(Exercise goal):
Repeat precisely the line in which "Given: Launch VLC media player shortcut" occurs and all lines that follow it in the entries below. Pictures must be omitted.

(Exercise input):
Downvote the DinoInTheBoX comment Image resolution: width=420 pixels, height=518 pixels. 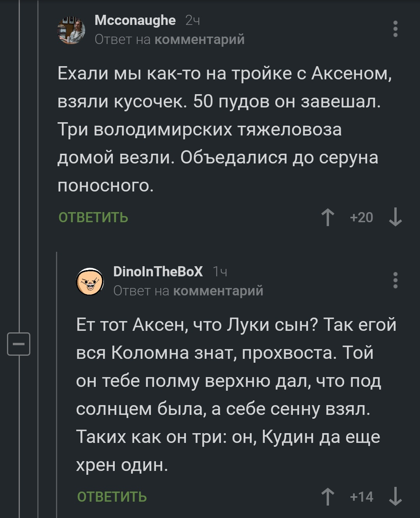click(395, 497)
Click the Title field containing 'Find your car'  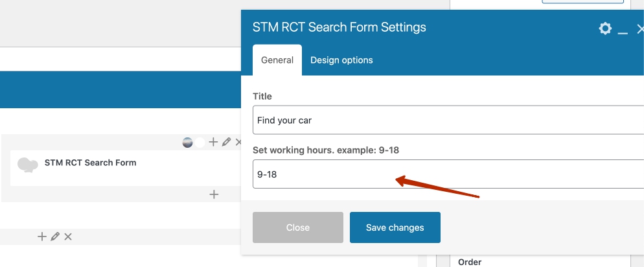(x=447, y=121)
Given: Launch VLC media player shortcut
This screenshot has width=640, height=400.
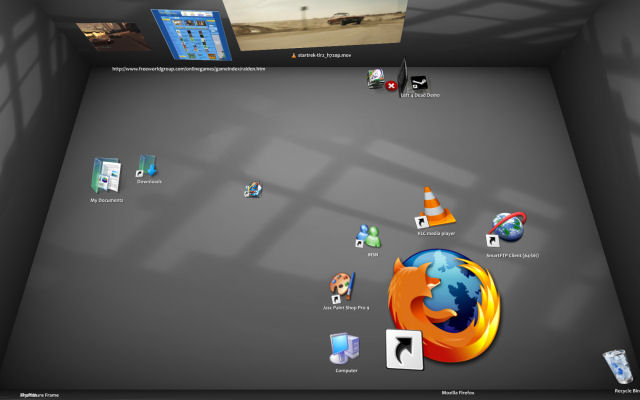Looking at the screenshot, I should [x=436, y=206].
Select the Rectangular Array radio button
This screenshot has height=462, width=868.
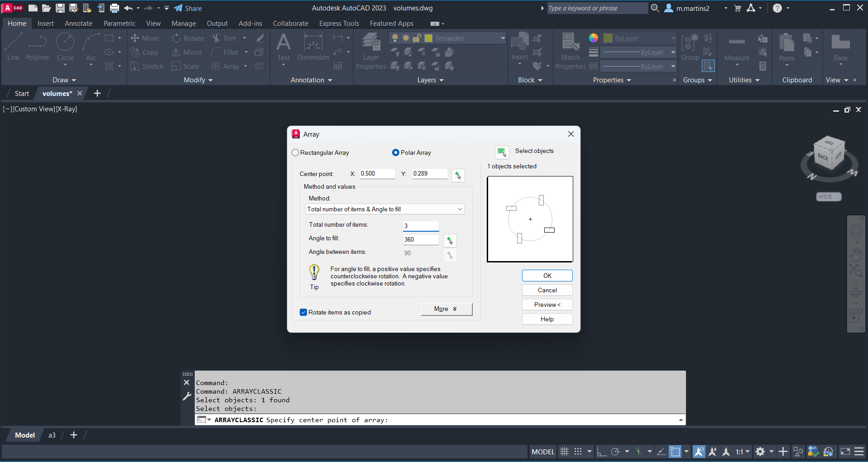click(296, 153)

(Response to the exercise):
Given: Launch VLC media player shortcut
This screenshot has width=640, height=400.
Looking at the screenshot, I should [x=436, y=206].
Select the Rectangular Array radio button
This screenshot has height=462, width=868.
click(296, 153)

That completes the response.